Reklamacja zakupionego towaru w jednoosobowej firmie
Radosław Pilarski, copywriter, adwokat, doradca restrukturyzacyjny. Współzałożyciel agencji contentprawniczy.pl.

Reklamacja zakupionego towaru w jednoosobowej firmie

Każdy przedsiębiorca wie, że nie jest łatwo wygrać w sporze z konsumentem.

Ustawodawca faworyzuje „stronę słabszą”, dając jej szereg narzędzi prawnych pozwalających na odstąpienie od umowy, kilkuletni termin na zwrot towaru w przypadku jego wad czy zmniejszenie ceny zakupu.

Co jednak gdy klientem jest inny przedsiębiorca? Tutaj bywa różnie – wszystko zależy od statusu firmy oraz celu zakupu.

W niektórych wypadkach bowiem przedsiębiorca będzie traktowany jak konsument, dzięki czemu katalog jego praw względem sprzedawcy znacznie się rozszerzy. Jak zatem wygląda reklamacja towaru w jednoosobowej firmie?

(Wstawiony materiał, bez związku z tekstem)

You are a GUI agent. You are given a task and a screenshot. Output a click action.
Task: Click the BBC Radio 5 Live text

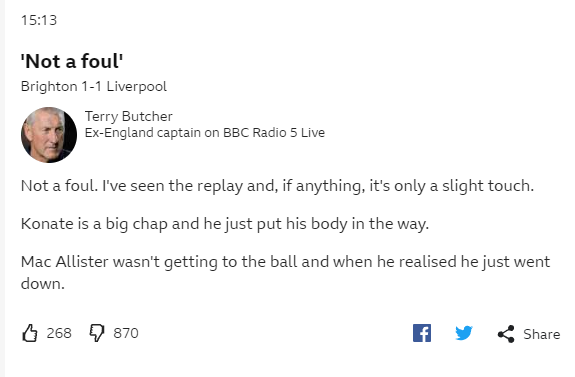pos(274,132)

Reklamacja – czym dokładnie jest?

Każdy z nas zapewne zna to pojęcie i nie raz się nim posługiwał w kontaktach ze sprzedawcami czy innymi usługodawcami. Jak jednak je zdefiniować?

Upraszczając można stwierdzić, że reklamacja to żądanie klienta kierowane do sprzedawcy lub wykonawcy usługi, zgodnie z którym klient zgłasza zastrzeżenia dotyczące jakości otrzymanego produktu oraz zgłasza określone prawem roszczenia.

W ramach reklamacji klient ma prawo żądać wymiany towaru, jego naprawy, ponownego wykonania produktu (w przypadku usługi czy umowy o dzieło), jak również zwrotu całości lub części kwoty uiszczonej tytułem ceny.

Reklamacja usługi – rękojmia czy gwarancja

Reklamacja w polskim prawie może mieć dwie podstawy.

Ustawową – z rękojmi lub umowną – z gwarancji. Rezultat dla klienta w obu tych przypadkach będzie taki sam, tzw. wady produktu zostaną usunięte, czy to przy pomocy naprawy czy wymiany na nowy. Mimo to obie te instytucje się od siebie różnią.

Przede wszystkim rękojmia przysługuje z mocy prawa. Została ona przewidziana przez ustawodawcę, jest ona zawsze „dołączona” do zakupu i jedynie w nielicznych wypadkach może zostać ograniczona.

Z kolei gwarancja jest udzielana na podstawie umowy, jako jednostronne oświadczenie producenta o możliwości naprawienia produktu w przypadku wystąpienia w nim wad wrodzonych.

Przedsiębiorca nie ma zatem obowiązku udzielania gwarancji na towar lub usługę, jest to jedynie jego uprawnienie.

Co więcej z tytułu rękojmi odpowiada sprzedawca, z tytułu gwarancji – podmiot udzielający gwarancji. Zazwyczaj będzie nim producent, ale może być to również dystrybutor lub sprzedawca.

Przy zakupie ruchomości rękojmia – co do zasady – trwa dwa lata. Przy gwarancji natomiast jej termin zostaje określony przez gwaranta w karcie gwarancyjnej. Po spełnieniu uprawnień z rękojmi trwa ona nadal, gwarancja z kolei biegnie od nowa.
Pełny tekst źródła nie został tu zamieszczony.